## WHAT NEEDS TO BE DONE
Starting with the line that contains "Viewport: 615px width, 371px", copy out each line through the end of the entries below, exactly as written, and nothing else.

:: SOURCE DATA

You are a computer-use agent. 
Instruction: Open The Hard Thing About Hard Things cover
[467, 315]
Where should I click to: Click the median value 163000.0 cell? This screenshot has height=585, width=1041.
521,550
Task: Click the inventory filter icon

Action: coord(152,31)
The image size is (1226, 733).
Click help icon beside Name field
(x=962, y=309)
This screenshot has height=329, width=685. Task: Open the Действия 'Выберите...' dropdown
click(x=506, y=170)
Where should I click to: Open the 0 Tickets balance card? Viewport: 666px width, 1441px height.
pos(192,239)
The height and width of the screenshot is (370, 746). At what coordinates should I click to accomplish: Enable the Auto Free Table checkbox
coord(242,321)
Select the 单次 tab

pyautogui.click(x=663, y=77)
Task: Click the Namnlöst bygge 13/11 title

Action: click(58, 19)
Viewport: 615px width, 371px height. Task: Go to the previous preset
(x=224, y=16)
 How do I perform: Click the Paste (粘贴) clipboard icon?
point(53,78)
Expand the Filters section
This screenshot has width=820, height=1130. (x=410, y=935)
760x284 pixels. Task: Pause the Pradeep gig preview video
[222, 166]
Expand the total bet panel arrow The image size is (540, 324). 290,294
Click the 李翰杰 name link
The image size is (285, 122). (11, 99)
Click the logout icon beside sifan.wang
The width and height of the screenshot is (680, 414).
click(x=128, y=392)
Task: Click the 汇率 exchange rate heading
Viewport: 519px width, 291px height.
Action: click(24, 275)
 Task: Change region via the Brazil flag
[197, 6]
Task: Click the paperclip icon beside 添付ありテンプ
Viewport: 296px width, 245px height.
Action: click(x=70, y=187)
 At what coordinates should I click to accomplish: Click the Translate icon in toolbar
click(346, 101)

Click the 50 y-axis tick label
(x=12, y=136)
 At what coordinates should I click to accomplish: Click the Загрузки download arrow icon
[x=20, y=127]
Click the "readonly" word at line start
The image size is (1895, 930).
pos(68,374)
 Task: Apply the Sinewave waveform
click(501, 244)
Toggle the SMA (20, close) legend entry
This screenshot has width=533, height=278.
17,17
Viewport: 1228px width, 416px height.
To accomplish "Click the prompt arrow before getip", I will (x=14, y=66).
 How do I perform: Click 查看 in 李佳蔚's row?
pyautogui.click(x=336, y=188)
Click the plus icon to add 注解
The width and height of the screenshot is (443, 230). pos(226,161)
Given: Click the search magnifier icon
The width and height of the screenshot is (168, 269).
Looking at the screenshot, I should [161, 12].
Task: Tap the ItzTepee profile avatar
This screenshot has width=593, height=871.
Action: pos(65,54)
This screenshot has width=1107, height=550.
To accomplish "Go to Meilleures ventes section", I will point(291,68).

::::

## EXERCISE RESPONSE
Viewport: 615px width, 371px height. Task: Go to the previous preset
(x=224, y=16)
 How do I perform: Click the Paste (粘贴) clipboard icon?
point(53,78)
Expand the Filters section
This screenshot has width=820, height=1130. (x=410, y=935)
760x284 pixels. Task: Pause the Pradeep gig preview video
[222, 166]
Expand the total bet panel arrow The image size is (540, 324). 290,294
Click the 李翰杰 name link
The image size is (285, 122). (11, 99)
Click the logout icon beside sifan.wang
The width and height of the screenshot is (680, 414).
click(x=128, y=392)
Task: Click the 汇率 exchange rate heading
Viewport: 519px width, 291px height.
Action: click(24, 275)
 Task: Change region via the Brazil flag
[197, 6]
Task: Click the paperclip icon beside 添付ありテンプ
Viewport: 296px width, 245px height.
Action: click(x=70, y=187)
 At what coordinates should I click to accomplish: Click the Translate icon in toolbar
click(346, 101)

Click the 50 y-axis tick label
(x=12, y=136)
 At what coordinates should I click to accomplish: Click the Загрузки download arrow icon
[x=20, y=127]
Click the "readonly" word at line start
The image size is (1895, 930).
pos(68,374)
 Task: Apply the Sinewave waveform
click(501, 244)
Toggle the SMA (20, close) legend entry
This screenshot has width=533, height=278.
17,17
Viewport: 1228px width, 416px height.
To accomplish "Click the prompt arrow before getip", I will (x=14, y=66).
 How do I perform: Click 查看 in 李佳蔚's row?
pyautogui.click(x=336, y=188)
Click the plus icon to add 注解
The width and height of the screenshot is (443, 230). pos(226,161)
Given: Click the search magnifier icon
The width and height of the screenshot is (168, 269).
Looking at the screenshot, I should [161, 12].
Task: Tap the ItzTepee profile avatar
This screenshot has width=593, height=871.
Action: pos(65,54)
This screenshot has width=1107, height=550.
To accomplish "Go to Meilleures ventes section", I will point(291,68).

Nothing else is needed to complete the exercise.